Our genotype-environment association analysis also revealed strikingly
different patterns of covariation between genetic variance and
environmental parameters. The first two axes of the RDA based on allele
frequencies recovered highly divergent association patterns between the
Red Sea, the Arabian Sea and the PAG, yet limited variation within these
regions, as showed by the RDA scores. However, a complementary RDA based
solely on the previously identified 668 SNP outliers and computed over
individual genotypes revealed considerable adaptive divergence among Red
Sea populations (Figure 6), which differentiated along a gradient of
minimum temperatures from south to north. The Red Sea does present major
latitudinal, climatic differences along its basin. Towards the south,
strong solar insolation results in air and sea surface temperatures
exceeding the 40º and 30º C respectively, yet minimum temperatures
rarely drop under 20º C. In turn, salinity increases northwards due to
limited precipitation and high evaporation, and minimum annual air
temperatures regularly drop below 10º C, together with a reduction in
nutrient supply and productivity (17 ). As a result, the northern,
central and southern portions of the Red Sea are considered to be
distinct biotopes (15, 16, 51 ). Mangroves in these areas are
characterized by tall (> 10 m canopy height) in the
southern Red Sea, dwarf trees (< 3 m canopy height) in the
Central Red Sea, and somewhat taller (> 3 m canopy height)

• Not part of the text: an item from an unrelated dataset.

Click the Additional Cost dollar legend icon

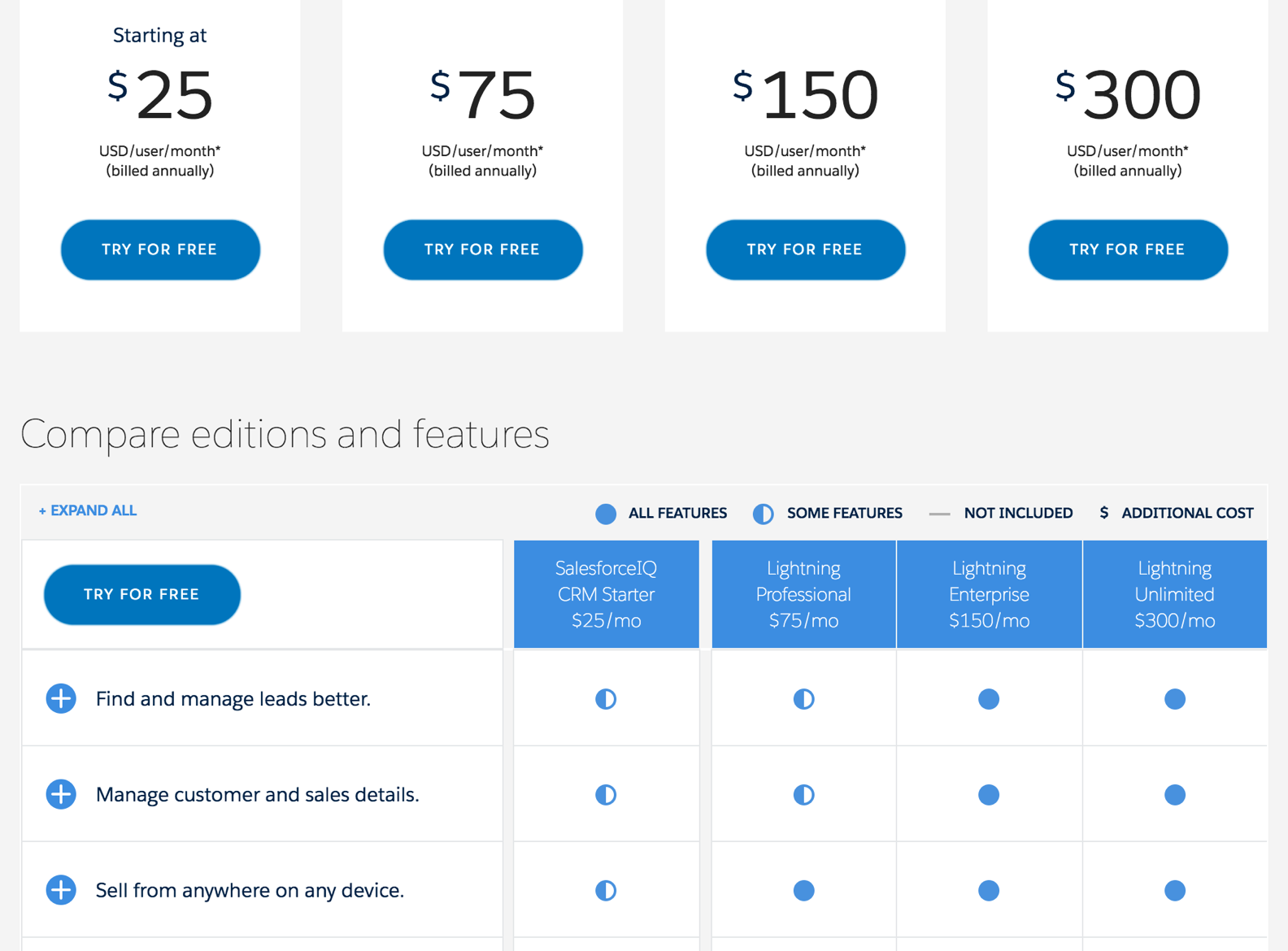click(1103, 513)

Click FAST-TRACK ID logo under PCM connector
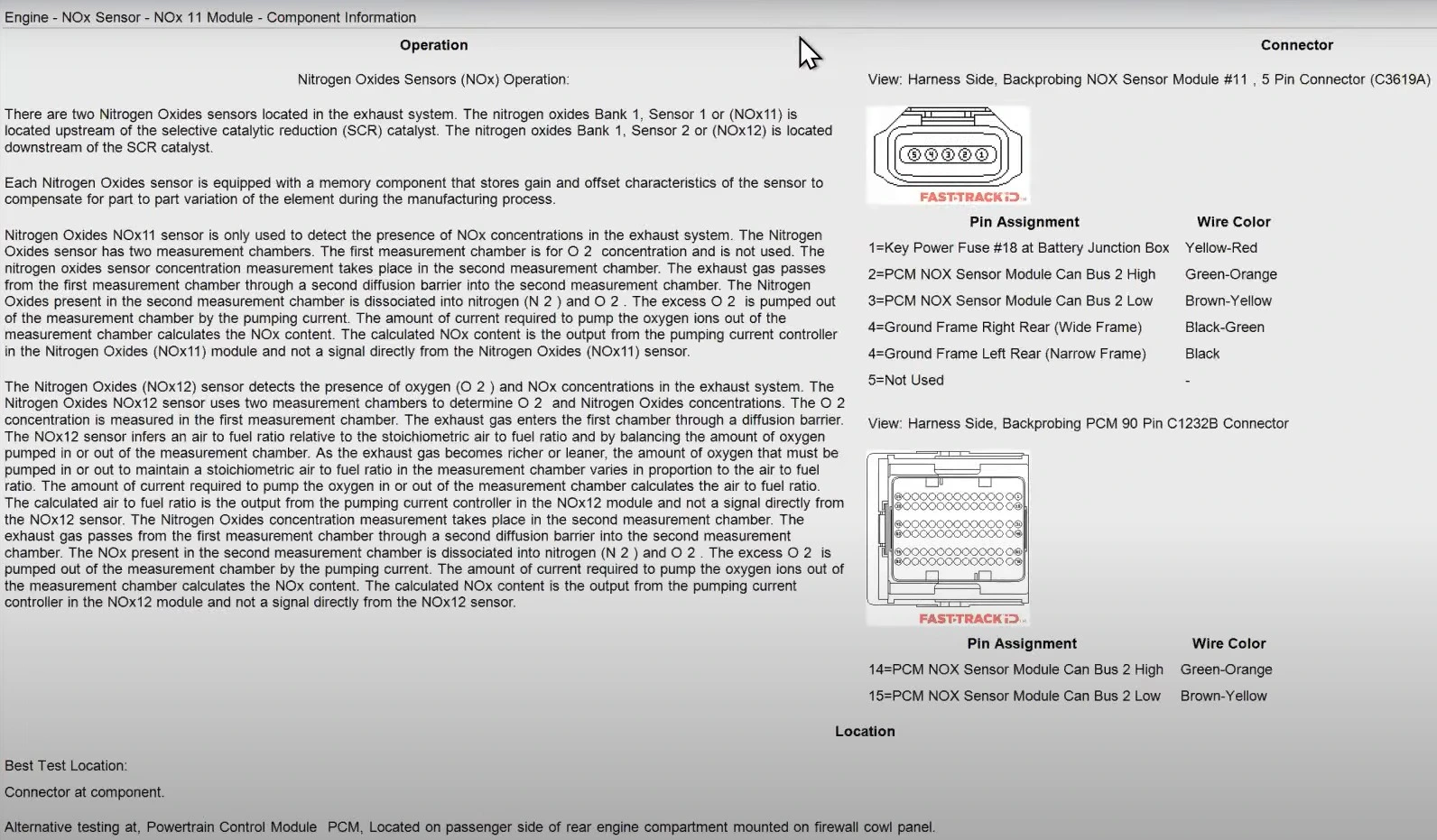[970, 618]

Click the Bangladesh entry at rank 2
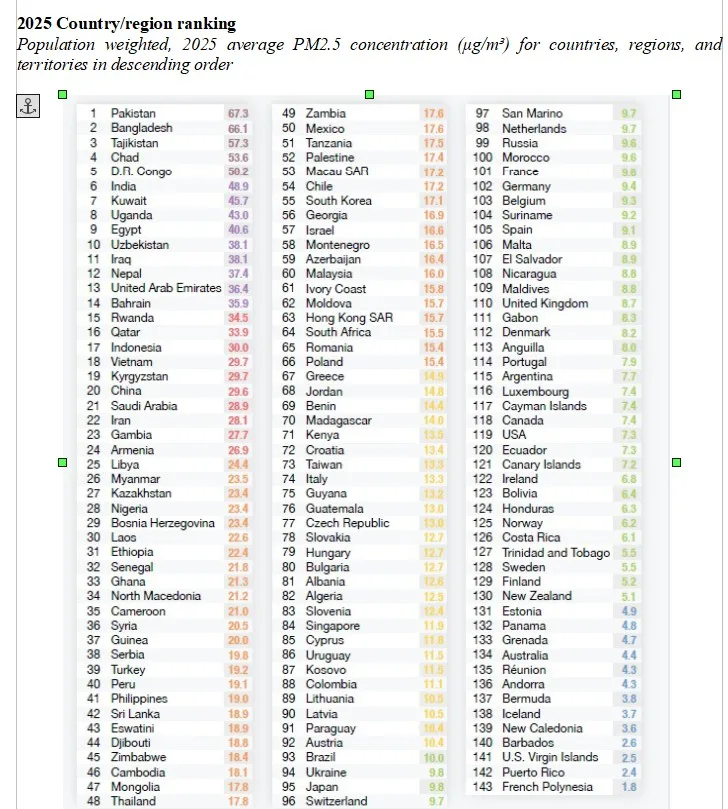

mangrove trees in the northern Red Sea (17 ).
In turn, our analyses revealed reduced levels of within-group divergence
driven by environmental factors for the PAG plus the Sea of Oman
lineage. The most distal population Qurm from the Sea of Oman showed the
most divergent association signals along a gradient of salinity maxima
and to a lesser extent, of temperature minima. Remaining populations
within the clade showed limited differences, especially for those of the
PAG. Reduced divergence in patterns of genotype-environment association
may reflect less pronounced difference in habitat conditions across PAG
basins. Northern and southern PAG basins present large-scale differences
in parameters like salinity or temperature maxima and minima. However,
projections of georeferenced environmental data suggests that conditions
at the coastal, specific sites inhabited by mangroves are seemingly less
differentiated between both subregions (35, 52 ).